> _GIVEN PASSAGE_:
Light Weight Process -> LWPs are threads running on kernel threads; LWPs have tendency to share address space and resources with other LWPs inside a kernel thread; LWPs sit between user threads and kernel threads, that is one or more user threads are implemented on top of a single LWP

Thread -> an instance of execution or thread of execution which runs on a CPU assuming that it is the only activity the processor is currently doing but in reality CPU time is given to thread partially. Threads share resources and address spaces with other threads inside a single Process

Process -> Is a general user-specific application(though a single application can be made up of more than one process); a process has separate memory and resource which is not shared with any other processes; process has an objective and a task or activity to be completed; to finish its job it can employ many threads internally; e.g. text editor

>an instance of Thread is just an object like any other
>a thread of execution on the other hand is a separate process(light weight) that has its own call stack
>in java there is one thread per call stack or one call stack per thread
>everything runs in some threads even if you haven't explicitly created one
>the main() method where the java application starts, actually runs on a thread called 'main' thread
>any exception that comes up all the way up to main method and not handled there as well breaks the main thread the stack trace goes as follows:-

Exception in thread "main" java.lang.Exception
        at MyClass.main(MyClass.java:5)

>as soon as a new thread is created from main thread, call execution starts happening on a new stack separate from main's stack
>call stacks of each thread run concurrently with each other
>some JVMs map java threads onto OS threads (native threads)
>some JVMs act as mini OS and schedule java threads on its own within the CPU cycles it bargains from the underlying OS
>"when it comes to threads very little is guaranteed"

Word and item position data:
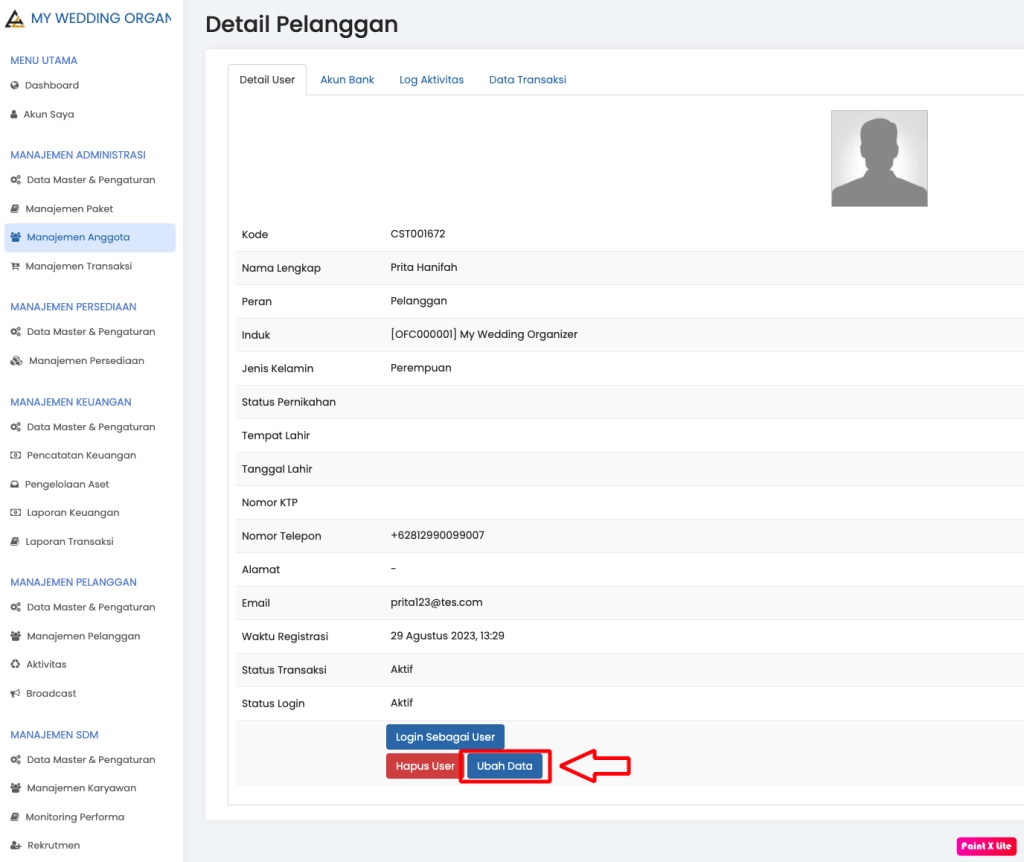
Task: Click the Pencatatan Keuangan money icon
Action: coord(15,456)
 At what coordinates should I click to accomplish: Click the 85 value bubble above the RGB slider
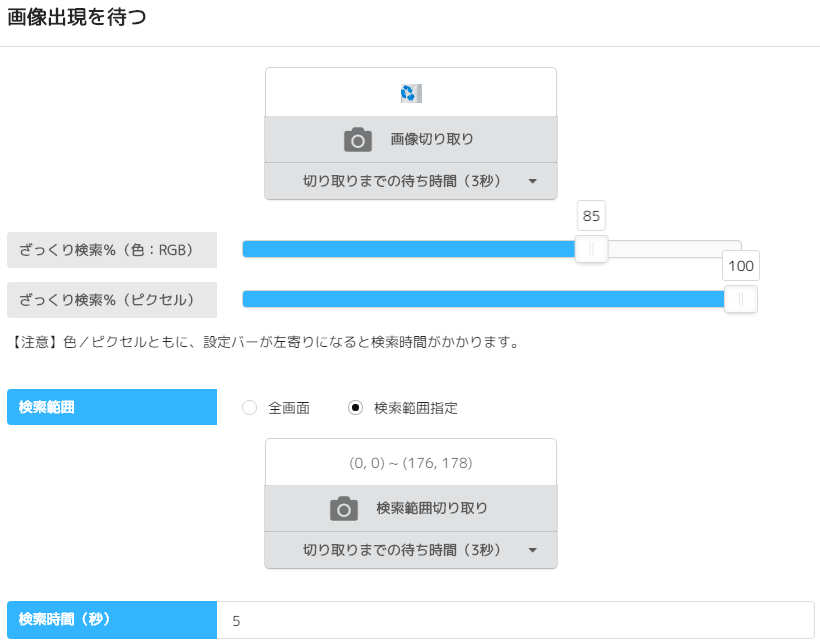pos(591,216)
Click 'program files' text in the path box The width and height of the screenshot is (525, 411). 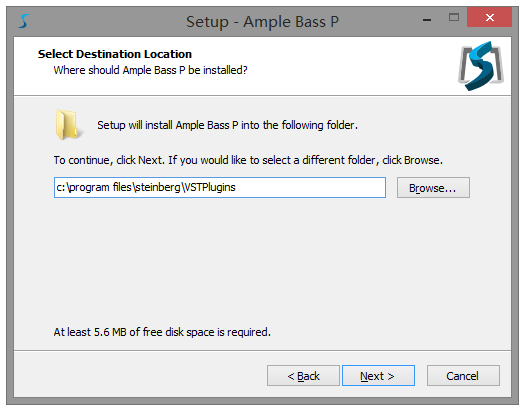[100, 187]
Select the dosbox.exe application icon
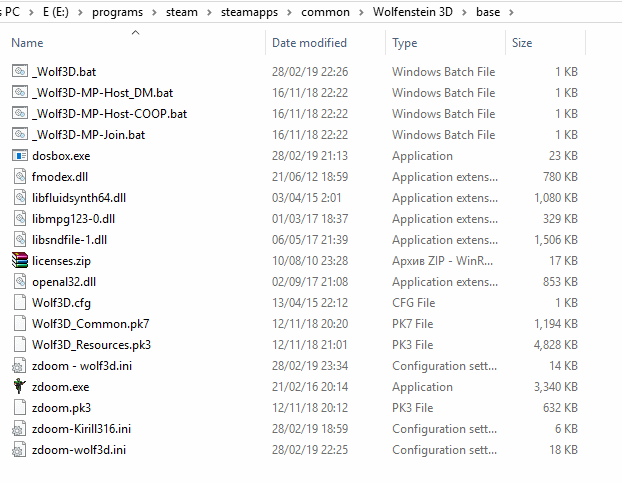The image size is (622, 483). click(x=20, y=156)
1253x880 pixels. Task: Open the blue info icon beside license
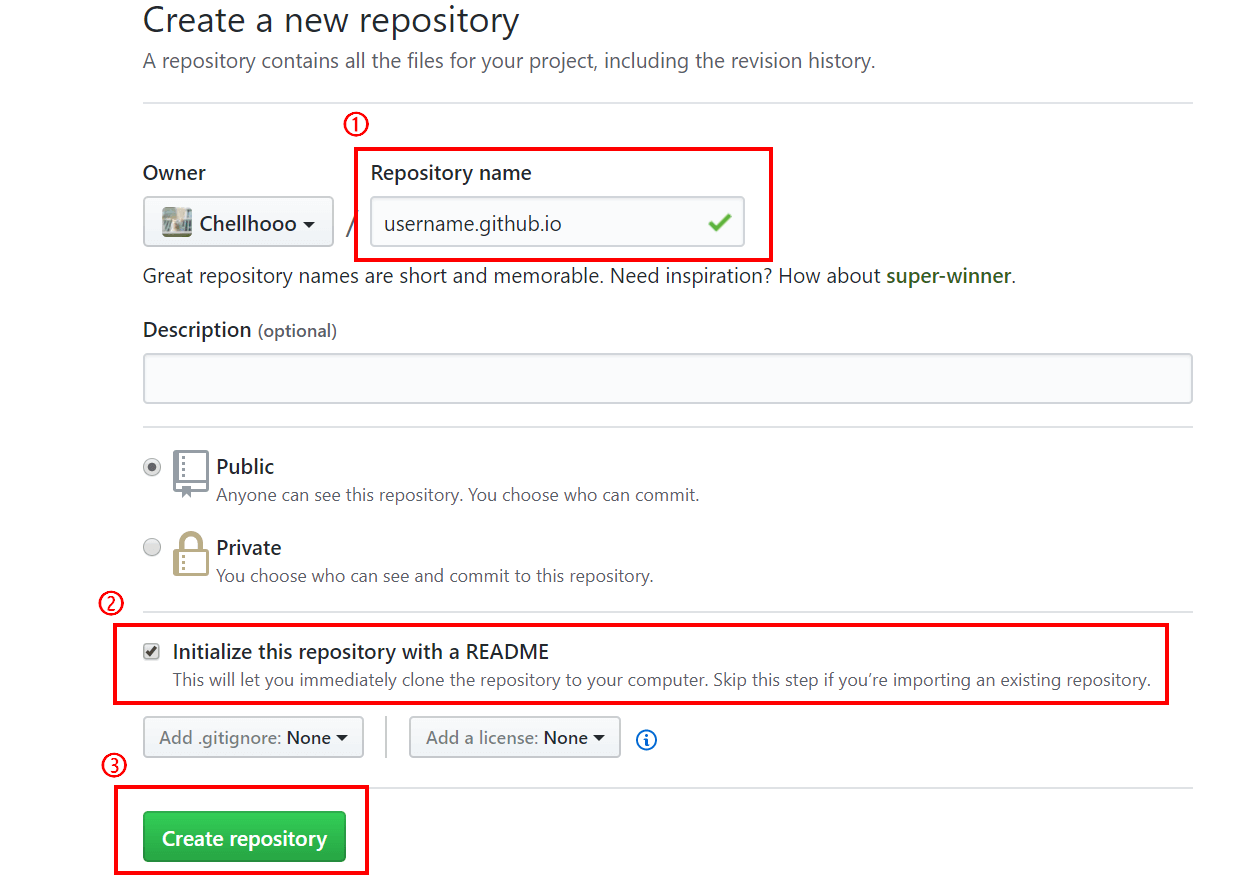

> _WHAT YOU WILL DO_:
**1)** Answer these questions from the notes on threads and processes.
(a) What does a process have that is not shared with any other processes?
(b) What is the thread called on which the main() method runs?
(c) In Java, how many threads are there per call stack?
**2)** Retype the notes on threads and processes from "Exception in thread" to "threads (native threads)".

> _OUTPUTS BY TASK_:
**1)**
(a) Separate memory and resource.
(b) The 'main' thread.
(c) One thread per call stack.

**2)**
Exception in thread "main" java.lang.Exception
        at MyClass.main(MyClass.java:5)

>as soon as a new thread is created from main thread, call execution starts happening on a new stack separate from main's stack
>call stacks of each thread run concurrently with each other
>some JVMs map java threads onto OS threads (native threads)